(Stored data)

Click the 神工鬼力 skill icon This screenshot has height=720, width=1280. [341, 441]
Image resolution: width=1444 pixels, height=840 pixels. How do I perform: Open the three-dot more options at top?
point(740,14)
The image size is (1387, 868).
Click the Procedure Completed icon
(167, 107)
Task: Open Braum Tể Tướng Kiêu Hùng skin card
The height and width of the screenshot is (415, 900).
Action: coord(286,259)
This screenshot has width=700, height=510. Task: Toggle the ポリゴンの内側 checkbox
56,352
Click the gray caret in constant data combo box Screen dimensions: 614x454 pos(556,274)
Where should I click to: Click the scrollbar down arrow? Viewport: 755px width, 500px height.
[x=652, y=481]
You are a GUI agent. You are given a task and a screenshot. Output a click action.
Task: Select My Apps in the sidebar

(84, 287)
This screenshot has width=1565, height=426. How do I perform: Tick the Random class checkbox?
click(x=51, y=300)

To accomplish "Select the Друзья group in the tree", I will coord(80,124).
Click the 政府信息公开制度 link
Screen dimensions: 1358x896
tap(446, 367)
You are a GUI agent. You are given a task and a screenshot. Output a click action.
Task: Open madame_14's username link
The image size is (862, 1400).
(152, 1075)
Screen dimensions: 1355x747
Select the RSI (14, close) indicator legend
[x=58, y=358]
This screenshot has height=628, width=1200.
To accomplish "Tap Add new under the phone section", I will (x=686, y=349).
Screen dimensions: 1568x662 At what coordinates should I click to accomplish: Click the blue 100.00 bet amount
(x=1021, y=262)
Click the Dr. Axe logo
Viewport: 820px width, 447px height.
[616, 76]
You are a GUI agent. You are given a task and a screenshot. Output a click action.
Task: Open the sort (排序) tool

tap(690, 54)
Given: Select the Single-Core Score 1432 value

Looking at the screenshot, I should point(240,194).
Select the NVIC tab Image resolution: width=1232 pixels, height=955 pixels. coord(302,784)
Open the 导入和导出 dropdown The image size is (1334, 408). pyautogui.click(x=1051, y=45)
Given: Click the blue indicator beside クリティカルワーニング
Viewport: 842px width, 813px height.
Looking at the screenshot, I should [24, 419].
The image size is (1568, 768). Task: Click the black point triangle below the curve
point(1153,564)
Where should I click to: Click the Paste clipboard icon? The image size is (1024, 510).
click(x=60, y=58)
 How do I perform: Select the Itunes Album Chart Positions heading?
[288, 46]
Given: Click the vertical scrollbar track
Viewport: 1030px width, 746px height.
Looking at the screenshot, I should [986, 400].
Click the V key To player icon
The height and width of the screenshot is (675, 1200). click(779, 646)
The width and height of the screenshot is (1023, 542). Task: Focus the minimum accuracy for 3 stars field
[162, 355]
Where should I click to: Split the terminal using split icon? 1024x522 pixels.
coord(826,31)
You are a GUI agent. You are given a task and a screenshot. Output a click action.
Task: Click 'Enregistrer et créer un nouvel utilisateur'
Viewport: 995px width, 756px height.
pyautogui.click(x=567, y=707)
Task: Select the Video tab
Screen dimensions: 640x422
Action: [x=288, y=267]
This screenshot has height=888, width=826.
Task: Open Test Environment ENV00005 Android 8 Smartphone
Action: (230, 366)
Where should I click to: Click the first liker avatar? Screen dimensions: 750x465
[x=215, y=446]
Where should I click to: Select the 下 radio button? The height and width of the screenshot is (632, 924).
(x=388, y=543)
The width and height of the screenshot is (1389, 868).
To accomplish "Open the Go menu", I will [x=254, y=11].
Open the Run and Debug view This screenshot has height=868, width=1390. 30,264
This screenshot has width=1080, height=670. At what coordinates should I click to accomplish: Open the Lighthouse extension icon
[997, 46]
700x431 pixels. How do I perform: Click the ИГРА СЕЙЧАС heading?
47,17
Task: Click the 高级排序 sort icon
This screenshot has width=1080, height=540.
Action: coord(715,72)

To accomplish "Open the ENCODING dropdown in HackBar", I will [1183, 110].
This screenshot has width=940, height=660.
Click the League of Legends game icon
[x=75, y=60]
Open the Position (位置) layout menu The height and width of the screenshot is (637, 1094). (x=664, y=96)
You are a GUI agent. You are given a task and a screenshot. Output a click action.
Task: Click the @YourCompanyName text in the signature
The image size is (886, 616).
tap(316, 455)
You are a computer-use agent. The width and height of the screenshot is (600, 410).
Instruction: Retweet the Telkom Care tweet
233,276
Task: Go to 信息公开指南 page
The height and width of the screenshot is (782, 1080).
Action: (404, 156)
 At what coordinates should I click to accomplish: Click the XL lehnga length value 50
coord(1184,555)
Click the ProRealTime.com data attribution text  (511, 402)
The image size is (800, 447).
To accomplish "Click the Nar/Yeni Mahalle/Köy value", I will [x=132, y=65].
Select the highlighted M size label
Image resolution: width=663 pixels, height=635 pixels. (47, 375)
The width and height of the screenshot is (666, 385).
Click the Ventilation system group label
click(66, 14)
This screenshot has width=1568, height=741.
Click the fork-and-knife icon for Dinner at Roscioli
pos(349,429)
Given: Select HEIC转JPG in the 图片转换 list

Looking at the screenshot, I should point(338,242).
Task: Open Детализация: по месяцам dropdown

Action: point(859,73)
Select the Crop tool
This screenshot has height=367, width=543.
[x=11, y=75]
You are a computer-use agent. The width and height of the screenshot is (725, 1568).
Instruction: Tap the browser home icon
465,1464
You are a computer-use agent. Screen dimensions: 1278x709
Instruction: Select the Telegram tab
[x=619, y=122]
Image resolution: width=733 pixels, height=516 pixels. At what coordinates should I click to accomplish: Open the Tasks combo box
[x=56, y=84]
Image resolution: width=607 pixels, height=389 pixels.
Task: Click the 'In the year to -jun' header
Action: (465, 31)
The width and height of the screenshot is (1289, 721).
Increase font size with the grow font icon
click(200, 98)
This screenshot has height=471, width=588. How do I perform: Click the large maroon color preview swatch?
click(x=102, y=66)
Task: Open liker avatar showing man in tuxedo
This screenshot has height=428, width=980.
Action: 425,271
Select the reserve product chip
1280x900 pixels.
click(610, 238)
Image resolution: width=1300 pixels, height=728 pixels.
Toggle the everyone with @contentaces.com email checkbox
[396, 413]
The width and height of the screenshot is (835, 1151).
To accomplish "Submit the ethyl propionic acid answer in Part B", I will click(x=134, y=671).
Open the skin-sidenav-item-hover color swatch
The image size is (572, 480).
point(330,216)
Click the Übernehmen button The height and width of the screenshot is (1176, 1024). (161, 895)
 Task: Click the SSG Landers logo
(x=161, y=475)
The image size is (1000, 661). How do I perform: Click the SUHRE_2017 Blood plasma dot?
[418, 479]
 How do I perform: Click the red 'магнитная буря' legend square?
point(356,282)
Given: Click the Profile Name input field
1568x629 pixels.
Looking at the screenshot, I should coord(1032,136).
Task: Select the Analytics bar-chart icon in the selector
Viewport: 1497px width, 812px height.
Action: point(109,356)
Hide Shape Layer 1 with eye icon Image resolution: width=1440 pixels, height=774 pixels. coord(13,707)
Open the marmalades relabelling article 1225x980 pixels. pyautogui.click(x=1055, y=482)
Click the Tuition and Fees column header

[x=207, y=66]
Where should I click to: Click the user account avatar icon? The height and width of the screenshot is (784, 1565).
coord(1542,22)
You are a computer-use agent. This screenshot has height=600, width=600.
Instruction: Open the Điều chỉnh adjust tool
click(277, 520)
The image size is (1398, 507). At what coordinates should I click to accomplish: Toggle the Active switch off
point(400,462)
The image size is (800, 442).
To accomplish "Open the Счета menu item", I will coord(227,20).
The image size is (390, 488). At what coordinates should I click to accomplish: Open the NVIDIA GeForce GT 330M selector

◆ What is required ◆
The data given above must be transcribed exactly and completely.

◆ Task response ◆
Click the 神工鬼力 skill icon This screenshot has height=720, width=1280. [341, 441]
Image resolution: width=1444 pixels, height=840 pixels. How do I perform: Open the three-dot more options at top?
point(740,14)
The image size is (1387, 868).
Click the Procedure Completed icon
(167, 107)
Task: Open Braum Tể Tướng Kiêu Hùng skin card
The height and width of the screenshot is (415, 900).
Action: coord(286,259)
This screenshot has width=700, height=510. Task: Toggle the ポリゴンの内側 checkbox
56,352
Click the gray caret in constant data combo box Screen dimensions: 614x454 pos(556,274)
Where should I click to: Click the scrollbar down arrow? Viewport: 755px width, 500px height.
[x=652, y=481]
You are a GUI agent. You are given a task and a screenshot. Output a click action.
Task: Select My Apps in the sidebar

(84, 287)
This screenshot has width=1565, height=426. How do I perform: Tick the Random class checkbox?
click(x=51, y=300)

To accomplish "Select the Друзья group in the tree", I will coord(80,124).
Click the 政府信息公开制度 link
Screen dimensions: 1358x896
tap(446, 367)
You are a GUI agent. You are given a task and a screenshot. Output a click action.
Task: Open madame_14's username link
The image size is (862, 1400).
(152, 1075)
Screen dimensions: 1355x747
Select the RSI (14, close) indicator legend
[x=58, y=358]
This screenshot has height=628, width=1200.
To accomplish "Tap Add new under the phone section", I will (x=686, y=349).
Screen dimensions: 1568x662 At what coordinates should I click to accomplish: Click the blue 100.00 bet amount
(x=1021, y=262)
Click the Dr. Axe logo
Viewport: 820px width, 447px height.
[616, 76]
You are a GUI agent. You are given a task and a screenshot. Output a click action.
Task: Open the sort (排序) tool

tap(690, 54)
Given: Select the Single-Core Score 1432 value

Looking at the screenshot, I should point(240,194).
Select the NVIC tab Image resolution: width=1232 pixels, height=955 pixels. coord(302,784)
Open the 导入和导出 dropdown The image size is (1334, 408). pyautogui.click(x=1051, y=45)
Given: Click the blue indicator beside クリティカルワーニング
Viewport: 842px width, 813px height.
Looking at the screenshot, I should [24, 419].
The image size is (1568, 768). Task: Click the black point triangle below the curve
point(1153,564)
Where should I click to: Click the Paste clipboard icon? The image size is (1024, 510).
click(x=60, y=58)
 How do I perform: Select the Itunes Album Chart Positions heading?
[288, 46]
Given: Click the vertical scrollbar track
Viewport: 1030px width, 746px height.
Looking at the screenshot, I should [986, 400].
Click the V key To player icon
The height and width of the screenshot is (675, 1200). click(779, 646)
The width and height of the screenshot is (1023, 542). Task: Focus the minimum accuracy for 3 stars field
[162, 355]
Where should I click to: Split the terminal using split icon? 1024x522 pixels.
coord(826,31)
You are a GUI agent. You are given a task and a screenshot. Output a click action.
Task: Click 'Enregistrer et créer un nouvel utilisateur'
Viewport: 995px width, 756px height.
pyautogui.click(x=567, y=707)
Task: Select the Video tab
Screen dimensions: 640x422
Action: [x=288, y=267]
This screenshot has height=888, width=826.
Task: Open Test Environment ENV00005 Android 8 Smartphone
Action: (230, 366)
Where should I click to: Click the first liker avatar? Screen dimensions: 750x465
[x=215, y=446]
Where should I click to: Select the 下 radio button? The height and width of the screenshot is (632, 924).
(x=388, y=543)
The width and height of the screenshot is (1389, 868).
To accomplish "Open the Go menu", I will [x=254, y=11].
Open the Run and Debug view This screenshot has height=868, width=1390. 30,264
This screenshot has width=1080, height=670. At what coordinates should I click to accomplish: Open the Lighthouse extension icon
[997, 46]
700x431 pixels. How do I perform: Click the ИГРА СЕЙЧАС heading?
47,17
Task: Click the 高级排序 sort icon
This screenshot has width=1080, height=540.
Action: coord(715,72)

To accomplish "Open the ENCODING dropdown in HackBar", I will [1183, 110].
This screenshot has width=940, height=660.
Click the League of Legends game icon
[x=75, y=60]
Open the Position (位置) layout menu The height and width of the screenshot is (637, 1094). (x=664, y=96)
You are a GUI agent. You are given a task and a screenshot. Output a click action.
Task: Click the @YourCompanyName text in the signature
The image size is (886, 616).
tap(316, 455)
You are a computer-use agent. The width and height of the screenshot is (600, 410).
Instruction: Retweet the Telkom Care tweet
233,276
Task: Go to 信息公开指南 page
The height and width of the screenshot is (782, 1080).
Action: (404, 156)
 At what coordinates should I click to accomplish: Click the XL lehnga length value 50
coord(1184,555)
Click the ProRealTime.com data attribution text  (511, 402)
The image size is (800, 447).
To accomplish "Click the Nar/Yeni Mahalle/Köy value", I will [x=132, y=65].
Select the highlighted M size label
Image resolution: width=663 pixels, height=635 pixels. (47, 375)
The width and height of the screenshot is (666, 385).
Click the Ventilation system group label
click(66, 14)
This screenshot has width=1568, height=741.
Click the fork-and-knife icon for Dinner at Roscioli
pos(349,429)
Given: Select HEIC转JPG in the 图片转换 list

Looking at the screenshot, I should point(338,242).
Task: Open Детализация: по месяцам dropdown

Action: point(859,73)
Select the Crop tool
This screenshot has height=367, width=543.
[x=11, y=75]
You are a computer-use agent. The width and height of the screenshot is (725, 1568).
Instruction: Tap the browser home icon
465,1464
You are a computer-use agent. Screen dimensions: 1278x709
Instruction: Select the Telegram tab
[x=619, y=122]
Image resolution: width=733 pixels, height=516 pixels. At what coordinates should I click to accomplish: Open the Tasks combo box
[x=56, y=84]
Image resolution: width=607 pixels, height=389 pixels.
Task: Click the 'In the year to -jun' header
Action: (465, 31)
The width and height of the screenshot is (1289, 721).
Increase font size with the grow font icon
click(200, 98)
This screenshot has height=471, width=588. How do I perform: Click the large maroon color preview swatch?
click(x=102, y=66)
Task: Open liker avatar showing man in tuxedo
This screenshot has height=428, width=980.
Action: 425,271
Select the reserve product chip
1280x900 pixels.
click(610, 238)
Image resolution: width=1300 pixels, height=728 pixels.
Toggle the everyone with @contentaces.com email checkbox
[396, 413]
The width and height of the screenshot is (835, 1151).
To accomplish "Submit the ethyl propionic acid answer in Part B", I will click(x=134, y=671).
Open the skin-sidenav-item-hover color swatch
The image size is (572, 480).
point(330,216)
Click the Übernehmen button The height and width of the screenshot is (1176, 1024). (161, 895)
 Task: Click the SSG Landers logo
(x=161, y=475)
The image size is (1000, 661). How do I perform: Click the SUHRE_2017 Blood plasma dot?
[418, 479]
 How do I perform: Click the red 'магнитная буря' legend square?
point(356,282)
Given: Click the Profile Name input field
1568x629 pixels.
Looking at the screenshot, I should coord(1032,136).
Task: Select the Analytics bar-chart icon in the selector
Viewport: 1497px width, 812px height.
Action: point(109,356)
Hide Shape Layer 1 with eye icon Image resolution: width=1440 pixels, height=774 pixels. coord(13,707)
Open the marmalades relabelling article 1225x980 pixels. pyautogui.click(x=1055, y=482)
Click the Tuition and Fees column header

[x=207, y=66]
Where should I click to: Click the user account avatar icon? The height and width of the screenshot is (784, 1565).
coord(1542,22)
You are a computer-use agent. This screenshot has height=600, width=600.
Instruction: Open the Điều chỉnh adjust tool
click(277, 520)
The image size is (1398, 507). At what coordinates should I click to accomplish: Toggle the Active switch off
point(400,462)
The image size is (800, 442).
To accomplish "Open the Счета menu item", I will coord(227,20).
The image size is (390, 488). At what coordinates should I click to accomplish: Open the NVIDIA GeForce GT 330M selector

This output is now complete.